ナベワリ属には世界に7種あり、そのうちで5種が日本産である[6]。このうちで本種ともっともよく似ているのが本州の関東以西、四国、九州に広く分布するナベワリ C. heterosepaka で、植物体の様子はよく似ている[7]が、本種では花被片四枚がほぼ同型同大であるのに対してこの種では外花被片の1枚だけが特に大きくなっている。このほかにKadota(2012)はこの種との違いとして本種では花糸が細長くて僅かに湾曲すること、葉の縁に不規則な細かい鋸歯が出ることなどをあげている。ナベワリの場合、葉の縁は細かく波打つが鋸歯はなく、花糸は真っ直ぐで黒紫色をしている。
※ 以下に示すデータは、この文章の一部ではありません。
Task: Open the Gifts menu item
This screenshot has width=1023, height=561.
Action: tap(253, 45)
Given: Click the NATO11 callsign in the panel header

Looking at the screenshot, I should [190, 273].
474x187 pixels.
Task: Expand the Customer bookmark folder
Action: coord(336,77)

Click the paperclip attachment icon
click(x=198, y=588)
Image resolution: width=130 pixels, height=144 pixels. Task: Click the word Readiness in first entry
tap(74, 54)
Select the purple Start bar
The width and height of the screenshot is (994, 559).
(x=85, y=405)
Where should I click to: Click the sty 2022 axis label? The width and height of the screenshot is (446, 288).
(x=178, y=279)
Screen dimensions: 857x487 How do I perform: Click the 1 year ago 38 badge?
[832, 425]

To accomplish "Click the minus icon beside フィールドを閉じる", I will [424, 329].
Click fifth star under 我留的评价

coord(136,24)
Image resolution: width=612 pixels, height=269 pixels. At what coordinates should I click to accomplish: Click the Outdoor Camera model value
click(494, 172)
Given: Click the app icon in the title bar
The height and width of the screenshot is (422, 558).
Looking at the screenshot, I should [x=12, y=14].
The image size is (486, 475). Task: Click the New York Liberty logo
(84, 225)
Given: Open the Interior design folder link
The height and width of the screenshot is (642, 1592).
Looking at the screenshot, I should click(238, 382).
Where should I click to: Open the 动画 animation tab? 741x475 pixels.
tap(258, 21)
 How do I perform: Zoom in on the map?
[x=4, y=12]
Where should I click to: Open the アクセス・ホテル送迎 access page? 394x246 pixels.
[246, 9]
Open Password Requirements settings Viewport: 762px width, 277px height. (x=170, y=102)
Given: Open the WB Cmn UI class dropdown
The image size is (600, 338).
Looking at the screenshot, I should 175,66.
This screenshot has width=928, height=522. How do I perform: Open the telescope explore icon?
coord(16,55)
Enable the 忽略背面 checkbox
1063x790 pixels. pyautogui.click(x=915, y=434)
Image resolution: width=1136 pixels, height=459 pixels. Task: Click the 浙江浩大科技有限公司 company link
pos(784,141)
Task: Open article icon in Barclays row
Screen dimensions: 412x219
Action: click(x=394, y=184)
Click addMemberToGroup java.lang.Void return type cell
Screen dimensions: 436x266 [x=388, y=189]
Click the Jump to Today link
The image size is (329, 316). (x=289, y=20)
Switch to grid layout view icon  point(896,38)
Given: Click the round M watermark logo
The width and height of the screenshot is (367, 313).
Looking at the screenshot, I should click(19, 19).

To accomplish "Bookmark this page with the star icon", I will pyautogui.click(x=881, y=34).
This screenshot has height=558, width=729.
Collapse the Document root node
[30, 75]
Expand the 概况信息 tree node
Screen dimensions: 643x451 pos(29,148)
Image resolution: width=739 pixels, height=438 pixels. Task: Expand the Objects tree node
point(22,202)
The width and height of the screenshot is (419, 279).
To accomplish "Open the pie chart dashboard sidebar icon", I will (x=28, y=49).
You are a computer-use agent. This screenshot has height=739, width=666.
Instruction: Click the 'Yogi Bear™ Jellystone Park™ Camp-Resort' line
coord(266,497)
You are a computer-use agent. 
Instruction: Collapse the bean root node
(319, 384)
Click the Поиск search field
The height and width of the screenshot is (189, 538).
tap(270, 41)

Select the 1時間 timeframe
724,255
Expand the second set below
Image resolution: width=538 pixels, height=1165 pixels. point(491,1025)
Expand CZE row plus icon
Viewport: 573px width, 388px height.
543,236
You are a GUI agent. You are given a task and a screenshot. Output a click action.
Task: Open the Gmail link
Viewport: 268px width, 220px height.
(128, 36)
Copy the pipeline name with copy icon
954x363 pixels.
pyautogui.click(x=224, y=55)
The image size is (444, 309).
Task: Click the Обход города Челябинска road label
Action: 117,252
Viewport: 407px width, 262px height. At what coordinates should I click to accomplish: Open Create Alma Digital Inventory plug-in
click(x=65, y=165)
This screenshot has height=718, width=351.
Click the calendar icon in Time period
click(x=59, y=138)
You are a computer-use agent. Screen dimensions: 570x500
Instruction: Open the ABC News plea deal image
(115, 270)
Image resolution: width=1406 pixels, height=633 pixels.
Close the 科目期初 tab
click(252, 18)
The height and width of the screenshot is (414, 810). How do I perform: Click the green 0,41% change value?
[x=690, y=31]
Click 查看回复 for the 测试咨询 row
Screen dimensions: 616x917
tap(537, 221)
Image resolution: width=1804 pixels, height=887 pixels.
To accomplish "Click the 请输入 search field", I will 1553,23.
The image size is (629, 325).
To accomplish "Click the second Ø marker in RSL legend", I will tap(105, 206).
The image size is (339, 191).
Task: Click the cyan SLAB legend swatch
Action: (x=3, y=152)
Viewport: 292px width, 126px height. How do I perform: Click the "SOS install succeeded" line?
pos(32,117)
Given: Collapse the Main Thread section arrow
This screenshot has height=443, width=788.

それ以外のヒメナベワリ C. japonica 、コバナナベワリ C. aitoana 、ヒュウガナベワリ C. hygaensis の3種はいずれも花被片が反り返る特徴があり、また概して本種より花が小さい。

発見の経緯

2010年、徳島県鳴門市のMr. Satoru Kinoshita が本種を記載したYuichi Kisidaにこの植物の標本と写真を送り、その分類上の位置について質問したのが本種発見の始まりであった[8]。ちなみにこの年は宮崎県で本属の新種が2種(上記のコバナナベワリとヒュウガナベワリ)発表された年でもあり、それまでは本属の日本産の種はナベワリとヒメナベワリの2種のみと考えられてきた[9]。送られてきた植物は明らかにナベワリに似ているが別種と判断されるものであり、Kadotaは高知県立植物園の Dr. Nobuyuki Tanaka に高知県の標本についてこの植物の調査を依頼し、確かにこれが四国に分布するものであることを確かめた。Dr. Tanaka は2011年5月にこの植物について野外調査を行い、標本等をKadota に送り、Kadota はこれらの資料と自ら採集したものを総合し、それらが同一のものであるとの判断から2012年に新種として発表したものである。

保護の状況

環境省のレッドデータブックには取り上げられていない[10]。県別では徳島県が絶滅危惧I類に指定しているが、その理由については個体数が少ないとのみあり、特段の危険性などは指摘されていない[11]

出典

  1. ^ 以下、主としてKadota(2012),p.82
  2. ^ 大橋他編(2015),p.153
  3. ^ 大橋他編(2015),p.153
  4. ^ 大橋他編(2015),p.153
  5. ^ Kadota(2012)
  6. ^ 以下、主として大橋他編(2015),p.153
  7. ^ 大橋他編(2015),p.153
  8. ^ 以下、Kadota(2012),p.79
  9. ^ Kadota(2012)にこの直前の新種発見のことが記されているのは、それが本種発見のきっかけとなった、との思いが含まれているのであろう。
  10. ^ 日本のレッドデータ検索システム[1]2019/06/11閲覧
  11. ^ 徳島県版レッドデータブック(8.維管束植物<改訂:平成26年>)[2] (PDF) ,p.20.2019/06/11閲覧

参考文献

  • 大橋広好他編、『改定新版 日本の野生植物 1 ソテツ科~カヤツリグサ科』、(2015)、平凡社
  • Yuichi Kadota, 2012, A New Species of Croomia (Stemonaceae) from Shikoku, Western Japan. J. Jpn. Bot. 87:p.79-84.